Top of Extracted records

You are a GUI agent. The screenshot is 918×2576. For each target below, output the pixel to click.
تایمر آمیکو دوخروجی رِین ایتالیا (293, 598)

Bottom of Extracted records
Top of Extracted records

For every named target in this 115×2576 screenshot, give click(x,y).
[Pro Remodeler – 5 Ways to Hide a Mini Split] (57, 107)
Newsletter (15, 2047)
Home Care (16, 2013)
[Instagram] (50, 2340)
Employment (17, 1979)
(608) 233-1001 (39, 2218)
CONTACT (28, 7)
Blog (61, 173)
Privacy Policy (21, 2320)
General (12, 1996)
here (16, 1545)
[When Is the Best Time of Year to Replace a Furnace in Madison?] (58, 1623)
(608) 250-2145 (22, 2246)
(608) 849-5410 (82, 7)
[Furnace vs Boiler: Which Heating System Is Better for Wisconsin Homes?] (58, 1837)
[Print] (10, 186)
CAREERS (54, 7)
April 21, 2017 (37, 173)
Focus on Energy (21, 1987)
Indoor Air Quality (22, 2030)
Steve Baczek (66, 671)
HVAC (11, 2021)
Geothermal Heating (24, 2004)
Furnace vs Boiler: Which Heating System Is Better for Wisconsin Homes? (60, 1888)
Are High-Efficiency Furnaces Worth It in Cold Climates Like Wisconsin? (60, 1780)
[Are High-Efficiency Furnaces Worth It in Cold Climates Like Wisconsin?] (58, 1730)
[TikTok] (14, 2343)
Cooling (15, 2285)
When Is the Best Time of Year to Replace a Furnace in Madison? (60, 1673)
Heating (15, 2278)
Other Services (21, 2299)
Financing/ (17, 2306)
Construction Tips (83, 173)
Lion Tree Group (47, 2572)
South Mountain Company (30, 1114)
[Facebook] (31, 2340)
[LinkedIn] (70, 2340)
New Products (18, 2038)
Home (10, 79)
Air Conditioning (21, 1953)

Bottom of Extracted records

_Work to complete_. Reproduce every line of the records containing the string "Which".

_Result of the task_.
[Furnace vs Boiler: Which Heating System Is Better for Wisconsin Homes?] (58, 1837)
Furnace vs Boiler: Which Heating System Is Better for Wisconsin Homes? (60, 1888)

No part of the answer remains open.